The internet is rapidly growing, and it’s becoming more and more commonplace just to accept that every site you use pulls personal data.
Whether you agree this is for the greater good or not is largely down to opinion, but it is happening, and every metric ranging from how much margarine you bought in Tesco, to your pension contribution is being recorded somewhere for use in someone’s project.
When managing a project, the amount of data your developers are dealing with is starting to matter and needs to go on your risk register.
Bigger Data? So What?
Any decent project manager will ensure that a prototype is used as a proof of concept or at the very least a development, staging and live environment is created so you can test out new pieces of functionality.
It’s common to test with a data subset ( i.e. an example of all the variables but with a tiny fraction of the actual data used) in these situations to iron out any functionality issues such as verification / null values in fields.
This position is good practice when the data you’re dealing with is a couple of Megabytes, but as data becomes bigger (i.e. in the terabytes) it’s the data which becomes it’s own issue, rather than merely how it’s applied.

> **Data for analysis**:

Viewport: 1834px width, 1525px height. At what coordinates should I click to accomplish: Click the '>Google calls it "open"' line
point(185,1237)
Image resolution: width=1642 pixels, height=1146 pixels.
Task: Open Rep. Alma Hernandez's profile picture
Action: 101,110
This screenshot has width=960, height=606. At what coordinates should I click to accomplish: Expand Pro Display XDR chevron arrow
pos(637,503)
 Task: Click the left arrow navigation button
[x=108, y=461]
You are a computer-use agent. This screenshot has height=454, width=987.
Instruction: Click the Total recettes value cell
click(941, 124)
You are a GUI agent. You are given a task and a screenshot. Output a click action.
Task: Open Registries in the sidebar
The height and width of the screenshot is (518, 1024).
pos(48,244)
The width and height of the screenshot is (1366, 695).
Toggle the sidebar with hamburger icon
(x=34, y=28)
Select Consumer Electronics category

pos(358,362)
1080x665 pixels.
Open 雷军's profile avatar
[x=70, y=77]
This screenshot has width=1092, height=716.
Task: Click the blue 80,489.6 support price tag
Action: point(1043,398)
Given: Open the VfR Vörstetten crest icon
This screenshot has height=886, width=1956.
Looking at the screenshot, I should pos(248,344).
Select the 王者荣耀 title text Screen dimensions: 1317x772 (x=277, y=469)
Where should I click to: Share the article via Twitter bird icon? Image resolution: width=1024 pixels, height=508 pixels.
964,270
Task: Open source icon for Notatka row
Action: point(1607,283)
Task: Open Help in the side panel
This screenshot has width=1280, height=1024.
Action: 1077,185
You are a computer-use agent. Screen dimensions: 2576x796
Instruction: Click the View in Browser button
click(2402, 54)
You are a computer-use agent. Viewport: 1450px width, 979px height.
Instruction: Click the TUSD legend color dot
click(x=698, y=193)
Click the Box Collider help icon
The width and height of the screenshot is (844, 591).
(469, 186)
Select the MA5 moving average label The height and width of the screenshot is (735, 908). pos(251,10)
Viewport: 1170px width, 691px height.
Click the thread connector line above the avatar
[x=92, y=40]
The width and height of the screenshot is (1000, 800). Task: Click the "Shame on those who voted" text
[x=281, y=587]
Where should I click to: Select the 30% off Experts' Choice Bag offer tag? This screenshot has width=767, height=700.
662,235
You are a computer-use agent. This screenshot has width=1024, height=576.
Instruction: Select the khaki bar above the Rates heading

> **Task instructions**:
A. Decide whether each statement below agrees with the passage on data in project management. Answer yes or no for each, and quote the words of the passage that decide it.
(i) Testing with a data subset is a common way to work out functionality problems.
(ii) The amount of data developers handle belongs on the project's risk register.
(iii) Once data reaches the terabytes, the main concern is still only how the data is applied.
B. Reproduce without change the part of the passage on data in project management that opens with the words containing "The internet is" and closes with "pieces of functionality.".

> **Solutions to the exercise**:
A.
(i) Yes: "It’s common to test with a data subset ( i.e. an example of all the variables but with a tiny fraction of the actual data used) in these situations to iron out any functionality issues"
(ii) Yes: "the amount of data your developers are dealing with is starting to matter and needs to go on your risk register"
(iii) No: "as data becomes bigger (i.e. in the terabytes) it’s the data which becomes it’s own issue, rather than merely how it’s applied"

B.
The internet is rapidly growing, and it’s becoming more and more commonplace just to accept that every site you use pulls personal data.
Whether you agree this is for the greater good or not is largely down to opinion, but it is happening, and every metric ranging from how much margarine you bought in Tesco, to your pension contribution is being recorded somewhere for use in someone’s project.
When managing a project, the amount of data your developers are dealing with is starting to matter and needs to go on your risk register.
Bigger Data? So What?
Any decent project manager will ensure that a prototype is used as a proof of concept or at the very least a development, staging and live environment is created so you can test out new pieces of functionality.